Metabolic Syndrome Remodels Electrical Activity of the Sinoatrial Node and Produces Arrhythmias in Rats

In the last ten years, the incidences of metabolic syndrome and supraventricular arrhythmias have greatly increased. The metabolic syndrome is a cluster of alterations, which include obesity, hypertension, hypertriglyceridemia, glucose intolerance and insulin resistance, that increase the risk of developing, among others, atrial and nodal arrhythmias.The aim of this study is to demonstrate that metabolic syndrome induces electrical remodeling of the sinus node and produces arrhythmias. We induced metabolic syndrome in 2-month-old male Wistar rats by administering 20% sucrose in the drinking water. Eight weeks later, the rats were anesthetized and the electrocardiogram was recorded, revealing the presence of arrhythmias only in treated rats. Using conventional microelectrode and voltage clamp techniques, we analyzed the electrical activity of the sinoatrial node.We observed that in the sinoatrial node of “metabolic syndrome rats”, compared to controls, the spontaneous firing of all cells decreased, while the slope of the diastolic depolarization increased only in latent pacemaker cells. Accordingly, the pacemaker currents If and Ist increased. Furthermore, histological analysis showed a large amount of fat surrounding nodal cardiomyocytes and a rise in the sympathetic innervation. Finally, Poincaré plot denoted irregularity in the R-R and P-P ECG intervals, in agreement with the variability of nodal firing potential recorded in metabolic syndrome rats.We conclude that metabolic syndrome produces a dysfunction SA node by disrupting normal architecture and the electrical activity, which could explain the onset of arrhythmias in rats.

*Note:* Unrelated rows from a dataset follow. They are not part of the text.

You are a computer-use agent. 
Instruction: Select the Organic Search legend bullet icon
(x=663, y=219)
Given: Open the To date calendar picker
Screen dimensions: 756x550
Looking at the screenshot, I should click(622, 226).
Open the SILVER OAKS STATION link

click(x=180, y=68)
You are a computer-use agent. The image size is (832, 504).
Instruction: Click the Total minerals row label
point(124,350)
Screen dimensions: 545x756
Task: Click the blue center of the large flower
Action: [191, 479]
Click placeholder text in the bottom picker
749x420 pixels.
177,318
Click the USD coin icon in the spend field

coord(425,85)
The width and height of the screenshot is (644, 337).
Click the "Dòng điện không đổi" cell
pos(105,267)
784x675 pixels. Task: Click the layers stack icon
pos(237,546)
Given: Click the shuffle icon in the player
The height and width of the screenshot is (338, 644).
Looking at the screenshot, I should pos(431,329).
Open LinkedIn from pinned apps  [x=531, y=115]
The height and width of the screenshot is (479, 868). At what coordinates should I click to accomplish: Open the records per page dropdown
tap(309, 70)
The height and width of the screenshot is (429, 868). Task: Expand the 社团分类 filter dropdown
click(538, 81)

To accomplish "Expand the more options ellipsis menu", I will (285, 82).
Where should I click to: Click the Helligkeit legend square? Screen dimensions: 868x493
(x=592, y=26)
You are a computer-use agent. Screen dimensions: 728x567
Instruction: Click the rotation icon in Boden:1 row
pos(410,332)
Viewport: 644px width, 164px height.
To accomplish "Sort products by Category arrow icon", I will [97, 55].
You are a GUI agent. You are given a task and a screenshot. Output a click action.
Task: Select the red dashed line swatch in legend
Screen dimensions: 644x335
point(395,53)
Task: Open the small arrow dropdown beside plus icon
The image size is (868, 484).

近十年来，代谢综合征（metabolic syndrome）与室上性心律失常的发病率显著升高。代谢综合征是一组以肥胖、高血压、高甘油三酯血症、糖耐量异常及胰岛素抵抗为核心的病理综合征，可增加心房及结性心律失常等多种疾病的发病风险。本研究旨在验证代谢综合征可诱导窦房结（sinoatrial node）电重构并诱发心律失常。我们通过向2月龄雄性Wistar大鼠的饮用水中添加20%蔗糖，成功构建代谢综合征模型。造模8周后，对大鼠进行麻醉并记录心电图（electrocardiogram），结果显示仅模型组大鼠出现心律失常。采用传统微电极及电压钳技术，我们对窦房结的电活动开展了分析。与对照组相比，代谢综合征模型大鼠窦房结内所有细胞的自发放电频率均降低，而仅潜在起搏细胞的舒张期去极化斜率显著升高。相应地，起搏电流If与Ist均出现增强。此外，组织学分析显示，结区心肌细胞周围存在大量脂肪沉积，且交感神经支配水平上升。最后，庞加莱图（Poincaré plot）显示R-R间期与P-P间期存在不规则性，这与代谢综合征模型大鼠窦房结放电电位的变异性记录结果一致。本研究证实，代谢综合征可通过破坏窦房结（SA node）的正常结构与电活动，导致其功能异常，该机制或可解释大鼠心律失常的发生。